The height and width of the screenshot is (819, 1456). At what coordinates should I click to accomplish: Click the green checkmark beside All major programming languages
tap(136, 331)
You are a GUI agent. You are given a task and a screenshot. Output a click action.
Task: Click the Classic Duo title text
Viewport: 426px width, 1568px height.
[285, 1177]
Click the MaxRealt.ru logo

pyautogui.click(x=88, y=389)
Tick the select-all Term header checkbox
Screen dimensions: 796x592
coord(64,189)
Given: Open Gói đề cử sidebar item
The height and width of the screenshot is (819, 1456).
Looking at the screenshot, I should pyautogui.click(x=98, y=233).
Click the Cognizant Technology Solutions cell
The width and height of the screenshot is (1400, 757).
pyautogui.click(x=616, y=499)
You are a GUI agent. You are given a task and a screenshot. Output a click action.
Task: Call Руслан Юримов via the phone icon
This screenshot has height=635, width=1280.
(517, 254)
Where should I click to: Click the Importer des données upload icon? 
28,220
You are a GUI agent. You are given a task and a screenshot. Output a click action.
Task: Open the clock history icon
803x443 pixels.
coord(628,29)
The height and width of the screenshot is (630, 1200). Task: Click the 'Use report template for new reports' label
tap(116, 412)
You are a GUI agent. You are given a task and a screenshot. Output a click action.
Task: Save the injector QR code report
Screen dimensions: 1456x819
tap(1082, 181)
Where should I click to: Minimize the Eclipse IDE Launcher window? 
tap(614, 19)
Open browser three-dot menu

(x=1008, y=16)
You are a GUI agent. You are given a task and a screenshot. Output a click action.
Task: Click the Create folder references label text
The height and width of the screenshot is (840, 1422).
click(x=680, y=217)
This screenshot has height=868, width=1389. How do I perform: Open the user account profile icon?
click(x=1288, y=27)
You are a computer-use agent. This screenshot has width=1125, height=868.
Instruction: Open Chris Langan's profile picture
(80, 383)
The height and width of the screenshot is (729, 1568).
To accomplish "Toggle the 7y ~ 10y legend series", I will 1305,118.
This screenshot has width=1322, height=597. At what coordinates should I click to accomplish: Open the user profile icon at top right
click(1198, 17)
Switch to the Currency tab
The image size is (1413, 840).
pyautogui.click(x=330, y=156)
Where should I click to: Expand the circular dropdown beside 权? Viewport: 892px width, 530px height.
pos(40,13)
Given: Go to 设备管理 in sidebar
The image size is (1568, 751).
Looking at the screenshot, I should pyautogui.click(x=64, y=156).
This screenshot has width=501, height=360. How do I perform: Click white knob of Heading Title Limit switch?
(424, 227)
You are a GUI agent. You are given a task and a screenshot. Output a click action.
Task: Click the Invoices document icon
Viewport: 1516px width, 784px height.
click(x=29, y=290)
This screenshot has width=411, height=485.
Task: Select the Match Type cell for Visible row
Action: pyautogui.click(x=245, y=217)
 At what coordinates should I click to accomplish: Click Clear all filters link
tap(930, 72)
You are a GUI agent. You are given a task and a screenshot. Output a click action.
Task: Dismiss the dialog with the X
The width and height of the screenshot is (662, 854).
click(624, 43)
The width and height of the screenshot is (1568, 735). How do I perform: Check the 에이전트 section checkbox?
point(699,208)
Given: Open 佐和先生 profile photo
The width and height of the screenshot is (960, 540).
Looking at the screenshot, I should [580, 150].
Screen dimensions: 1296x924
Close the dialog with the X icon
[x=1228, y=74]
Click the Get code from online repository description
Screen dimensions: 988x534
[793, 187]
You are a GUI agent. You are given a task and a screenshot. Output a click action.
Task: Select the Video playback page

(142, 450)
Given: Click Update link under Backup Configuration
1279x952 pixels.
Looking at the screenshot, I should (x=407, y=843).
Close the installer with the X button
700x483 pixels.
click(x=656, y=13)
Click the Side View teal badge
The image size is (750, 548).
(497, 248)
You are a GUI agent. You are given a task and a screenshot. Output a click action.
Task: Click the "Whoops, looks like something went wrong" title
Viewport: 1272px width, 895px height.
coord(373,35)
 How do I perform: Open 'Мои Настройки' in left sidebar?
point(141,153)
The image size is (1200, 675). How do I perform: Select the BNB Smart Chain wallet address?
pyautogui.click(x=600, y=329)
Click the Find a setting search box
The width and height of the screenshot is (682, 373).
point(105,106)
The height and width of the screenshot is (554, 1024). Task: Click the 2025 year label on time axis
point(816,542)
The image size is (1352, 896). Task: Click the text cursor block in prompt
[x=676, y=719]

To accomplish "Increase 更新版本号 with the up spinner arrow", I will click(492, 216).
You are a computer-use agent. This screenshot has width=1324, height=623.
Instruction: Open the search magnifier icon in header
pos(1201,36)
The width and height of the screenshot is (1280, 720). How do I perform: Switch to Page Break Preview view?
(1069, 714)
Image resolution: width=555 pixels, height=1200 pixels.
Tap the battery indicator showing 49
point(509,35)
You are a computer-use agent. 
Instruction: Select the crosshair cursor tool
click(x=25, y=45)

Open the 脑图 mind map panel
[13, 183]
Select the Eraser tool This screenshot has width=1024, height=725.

**DIRECTION:** Write out every line of the rows above as a Markdown table with two columns, No. and Line, where each line is numbered in order. Leave out blank lines.

**TASK OUTPUT:**
| No. | Line |
|---|---|
| 1 | The height and width of the screenshot is (819, 1456). At what coordinates should I click to accomplish: Click the green checkmark beside All major programming languages |
| 2 | tap(136, 331) |
| 3 | You are a GUI agent. You are given a task and a screenshot. Output a click action. |
| 4 | Task: Click the Classic Duo title text |
| 5 | Viewport: 426px width, 1568px height. |
| 6 | [285, 1177] |
| 7 | Click the MaxRealt.ru logo |
| 8 | pyautogui.click(x=88, y=389) |
| 9 | Tick the select-all Term header checkbox |
| 10 | Screen dimensions: 796x592 |
| 11 | coord(64,189) |
| 12 | Given: Open Gói đề cử sidebar item |
| 13 | The height and width of the screenshot is (819, 1456). |
| 14 | Looking at the screenshot, I should pyautogui.click(x=98, y=233). |
| 15 | Click the Cognizant Technology Solutions cell |
| 16 | The width and height of the screenshot is (1400, 757). |
| 17 | pyautogui.click(x=616, y=499) |
| 18 | You are a GUI agent. You are given a task and a screenshot. Output a click action. |
| 19 | Task: Call Руслан Юримов via the phone icon |
| 20 | This screenshot has height=635, width=1280. |
| 21 | (517, 254) |
| 22 | Where should I click to: Click the Importer des données upload icon?  |
| 23 | 28,220 |
| 24 | You are a GUI agent. You are given a task and a screenshot. Output a click action. |
| 25 | Task: Open the clock history icon |
| 26 | 803x443 pixels. |
| 27 | coord(628,29) |
| 28 | The height and width of the screenshot is (630, 1200). Task: Click the 'Use report template for new reports' label |
| 29 | tap(116, 412) |
| 30 | You are a GUI agent. You are given a task and a screenshot. Output a click action. |
| 31 | Task: Save the injector QR code report |
| 32 | Screen dimensions: 1456x819 |
| 33 | tap(1082, 181) |
| 34 | Where should I click to: Minimize the Eclipse IDE Launcher window?  |
| 35 | tap(614, 19) |
| 36 | Open browser three-dot menu |
| 37 | (x=1008, y=16) |
| 38 | You are a GUI agent. You are given a task and a screenshot. Output a click action. |
| 39 | Task: Click the Create folder references label text |
| 40 | The height and width of the screenshot is (840, 1422). |
| 41 | click(x=680, y=217) |
| 42 | This screenshot has height=868, width=1389. How do I perform: Open the user account profile icon? |
| 43 | click(x=1288, y=27) |
| 44 | You are a computer-use agent. This screenshot has width=1125, height=868. |
| 45 | Instruction: Open Chris Langan's profile picture |
| 46 | (80, 383) |
| 47 | The height and width of the screenshot is (729, 1568). |
| 48 | To accomplish "Toggle the 7y ~ 10y legend series", I will 1305,118. |
| 49 | This screenshot has width=1322, height=597. At what coordinates should I click to accomplish: Open the user profile icon at top right |
| 50 | click(1198, 17) |
| 51 | Switch to the Currency tab |
| 52 | The image size is (1413, 840). |
| 53 | pyautogui.click(x=330, y=156) |
| 54 | Where should I click to: Expand the circular dropdown beside 权? Viewport: 892px width, 530px height. |
| 55 | pos(40,13) |
| 56 | Given: Go to 设备管理 in sidebar |
| 57 | The image size is (1568, 751). |
| 58 | Looking at the screenshot, I should pyautogui.click(x=64, y=156). |
| 59 | This screenshot has width=501, height=360. How do I perform: Click white knob of Heading Title Limit switch? |
| 60 | (424, 227) |
| 61 | You are a GUI agent. You are given a task and a screenshot. Output a click action. |
| 62 | Task: Click the Invoices document icon |
| 63 | Viewport: 1516px width, 784px height. |
| 64 | click(x=29, y=290) |
| 65 | This screenshot has width=411, height=485. |
| 66 | Task: Select the Match Type cell for Visible row |
| 67 | Action: pyautogui.click(x=245, y=217) |
| 68 |  At what coordinates should I click to accomplish: Click Clear all filters link |
| 69 | tap(930, 72) |
| 70 | You are a GUI agent. You are given a task and a screenshot. Output a click action. |
| 71 | Task: Dismiss the dialog with the X |
| 72 | The width and height of the screenshot is (662, 854). |
| 73 | click(624, 43) |
| 74 | The width and height of the screenshot is (1568, 735). How do I perform: Check the 에이전트 section checkbox? |
| 75 | point(699,208) |
| 76 | Given: Open 佐和先生 profile photo |
| 77 | The width and height of the screenshot is (960, 540). |
| 78 | Looking at the screenshot, I should [580, 150]. |
| 79 | Screen dimensions: 1296x924 |
| 80 | Close the dialog with the X icon |
| 81 | [x=1228, y=74] |
| 82 | Click the Get code from online repository description |
| 83 | Screen dimensions: 988x534 |
| 84 | [793, 187] |
| 85 | You are a GUI agent. You are given a task and a screenshot. Output a click action. |
| 86 | Task: Select the Video playback page |
| 87 | (142, 450) |
| 88 | Given: Click Update link under Backup Configuration |
| 89 | 1279x952 pixels. |
| 90 | Looking at the screenshot, I should (x=407, y=843). |
| 91 | Close the installer with the X button |
| 92 | 700x483 pixels. |
| 93 | click(x=656, y=13) |
| 94 | Click the Side View teal badge |
| 95 | The image size is (750, 548). |
| 96 | (497, 248) |
| 97 | You are a GUI agent. You are given a task and a screenshot. Output a click action. |
| 98 | Task: Click the "Whoops, looks like something went wrong" title |
| 99 | Viewport: 1272px width, 895px height. |
| 100 | coord(373,35) |
| 101 |  How do I perform: Open 'Мои Настройки' in left sidebar? |
| 102 | point(141,153) |
| 103 | The image size is (1200, 675). How do I perform: Select the BNB Smart Chain wallet address? |
| 104 | pyautogui.click(x=600, y=329) |
| 105 | Click the Find a setting search box |
| 106 | The width and height of the screenshot is (682, 373). |
| 107 | point(105,106) |
| 108 | The height and width of the screenshot is (554, 1024). Task: Click the 2025 year label on time axis |
| 109 | point(816,542) |
| 110 | The image size is (1352, 896). Task: Click the text cursor block in prompt |
| 111 | [x=676, y=719] |
| 112 | To accomplish "Increase 更新版本号 with the up spinner arrow", I will click(492, 216). |
| 113 | You are a computer-use agent. This screenshot has width=1324, height=623. |
| 114 | Instruction: Open the search magnifier icon in header |
| 115 | pos(1201,36) |
| 116 | The width and height of the screenshot is (1280, 720). How do I perform: Switch to Page Break Preview view? |
| 117 | (1069, 714) |
| 118 | Image resolution: width=555 pixels, height=1200 pixels. |
| 119 | Tap the battery indicator showing 49 |
| 120 | point(509,35) |
| 121 | You are a computer-use agent.  |
| 122 | Instruction: Select the crosshair cursor tool |
| 123 | click(x=25, y=45) |
| 124 | Open the 脑图 mind map panel |
| 125 | [13, 183] |
| 126 | Select the Eraser tool This screenshot has width=1024, height=725. |